Nesse período, a mãe não pôde visitar a filha com a frequência necessária, já que faltava motorista na penitenciária para levá-la ao hospital três vezes por semana, como previsto.
A SAP afirma em nota que a mulher foi "imediatamente socorrida". Tanto a mãe quanto o bebê foram encaminhados imediatamente ao hospital, diz em nota. No período em que a criança esteve internada em UTI neonatal, a mãe a visitava para que fosse mantido o vínculo, e era levada pela equipe da própria unidade.
Decisão de retirar a criança da mãe
A Assistência Social pediu à Justiça que a criança fosse retirada da mãe ao completar seis meses. A justificativa era de que Andressa tinha histórico de dependência química e havia "riscos sociais" para a menina se ela continuasse com a mãe. O relatório técnico do hospital, porém, informava que Andressa criou vínculos com a filha. "Foi relatado que a mãe visitava a criança, (...) possui vínculo afetivo e desejo de exercer a maternidade", diz a Defensoria Pública. Não foram identificados riscos sociais para que a criança permanecesse sob os cuidados da genitora na unidade prisional.
A criança foi levada para o Saica (Serviço de Acolhimento Institucional para Crianças e Adolescentes). "Um bebê só deve ser levado para um desses abrigos públicos quando a mãe não deseja criá-lo e não há familiar disposto a assumir a guarda", explica a defensora pública Camila Galvão Tourinho. A SAP disse que "a decisão pelo abrigamento da criança foi da Vara da Infância e da Juventude".

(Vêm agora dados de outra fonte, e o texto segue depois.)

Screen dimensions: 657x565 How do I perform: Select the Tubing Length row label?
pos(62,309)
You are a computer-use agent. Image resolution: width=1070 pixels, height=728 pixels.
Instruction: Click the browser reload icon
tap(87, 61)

Falta de atendimento adequado às gestantes
Segundo o relatório da Defensoria Pública, as dores das gestantes presas são tratadas apenas com dipirona ou paracetamol. Medicada dessa forma, outra gestante só teria sido levada ao hospital quando já estava com sete dedos de dilatação. Além disso, quando precisam ir a consultas externas, as presas tomam banho gelado.

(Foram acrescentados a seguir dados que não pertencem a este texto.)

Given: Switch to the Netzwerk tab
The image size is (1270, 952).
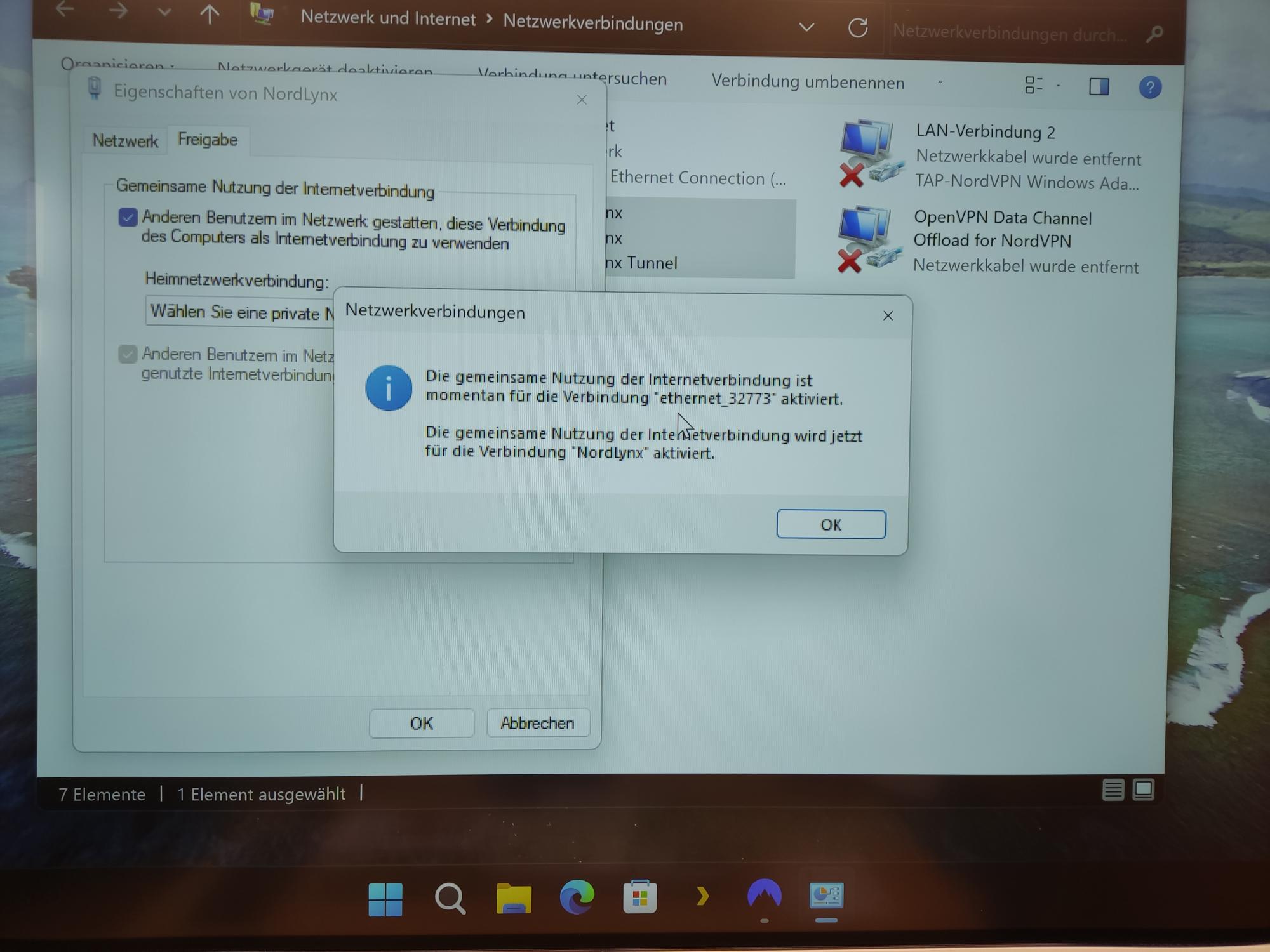Looking at the screenshot, I should coord(125,140).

O relatório também aponta que a ala materno-infantil precisa de reforma, devido ao mofo e infiltração nas paredes e teto. Há também lâmpadas queimadas no corredor e frestas nas paredes que tornam o frio na ala insuportável. O matagal nos fundos do local provoca a infestação de pernilongos e baratas.
As refeições servidas foram avaliadas como péssimas, com alimentos estragados, como ovo praticamente cru, arroz com casca, feijão com impurezas, legumes com casca e sem lavar. As presas também relataram que o café da manhã é insuficiente e o lanche da tarde é a sobra da comida do dia anterior.
A falta de água potável e racionamento
As detentas relataram que enchem um galão com água da torneira para beber. Sem água filtrada e com racionamento das 23h às 5h, elas enfrentam problemas como vômito e diarreia em razão da alimentação de péssima qualidade.
A Secretaria Estadual de Administração Penitenciária contesta os relatos do relatório da Defensoria Pública, afirmando que a unidade preza pelo atendimento humanizado. A SAP alega que oferece refeições de qualidade, distribui repelentes infantis e autoriza a entrega presencial ou pelos Correios sem necessidade de prescrição médica. Além disso, a secretaria afirma que as celas mostradas no relatório já passaram por manutenção.
Crime de tortura?
Segundo a defensora pública Camila Tourinho, se confirmados, os tratamentos dispensados às gestantes na Penitenciária Feminina da Capital podem ser considerados tortura. A legislação brasileira considera crime de tortura submeter alguém, sob guarda do Estado, a intenso sofrimento físico e mental.
A falta de alimentação adequada e água potável nos presídios pode configurar crime de tortura e gerar a responsabilização do Estado. Cabe à gestão das unidades prisionais garantir esses direitos aos presos.
*Os nomes foram trocados para preservar a identidade.